US-based OceanGate, manager of tourist submersible Titan, which imploded during a dive to inspect the wreck of the Titanic – killing all five on board – has suspended all of its exploration and commercial operations with immediate effect. A banner at the top of its website stated only that “OceanGate has suspended all exploration and commercial operations”.
OceanGate had planned two 2024 expeditions to wreck of the Titanic ruins.
US Coast Guard investigators are coordinating a multi-national investigation into the loss of the Titan. Evidence of past problems with the submersible have continued to emerge in the media. Documentary footage from a trip in 2022, when a BBC reporter took a dive to the Titanic wreck site with OceanGate Expeditions shows that the pilot of the submersible lost control of the thrusters, and the minisub began to spin.
“There’s something wrong with my thrusters,” pilot Scott Griffith can be heard saying. The sub’s thrusters had been mounted improperly, and one was pointing in the wrong direction. This caused Titan to spin in circles when thrust was applied. The sub was forced to wait on the bottom for hours while co-founder and CEO Stockton Rush – who was standing by on the support vessel on the surface – personally worked on troubleshooting the issue. Passenger Reneta Rojas told the BBC that “I was thinking, we’re not going to make it”. In that incident pilot Griffith reprogrammed the off-the-shelf wireless game controller that Rush had chosen to use as the sub’s primary navigation interface. The adjustment worked, and the sub and its passengers proceeded to view the Titanic wreck site.

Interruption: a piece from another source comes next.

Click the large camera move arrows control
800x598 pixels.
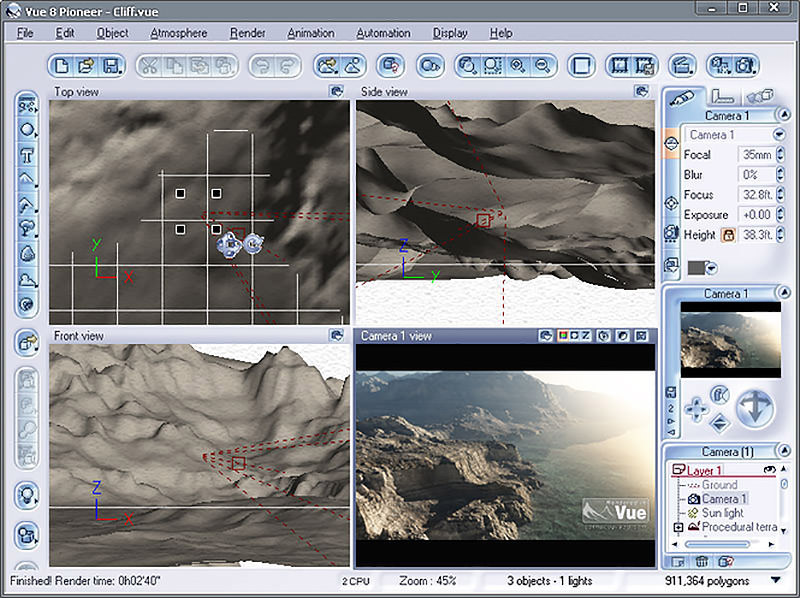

Meanwhile, deep-dive submersible expert Rob McCallum told the New Yorker that he ended his ties with OceanGate in 2018 over safety concerns. He did not approve of the (lack of) redundancy in the design, and warned that “there were multiple points of failure” including the wireless controller. He said that he raised these concerns with Rush, but was rebuffed.
CEO Rush was also reported to have fired the chief pilot and operations director David Lochridge after Lochridge raised similar concerns, including what Lochridge described as “very visible signs of delamination and porosity” in the carbon-fibre pressure hull.
The New Yorker reported that Rush asked the firm’s finance director to take over as chief sub pilot after he fired Lochridge, which the finance director said had “freaked him out” because “my background is in accounting”.
Rush piloted the submersible on its final dive. He was among the five victims.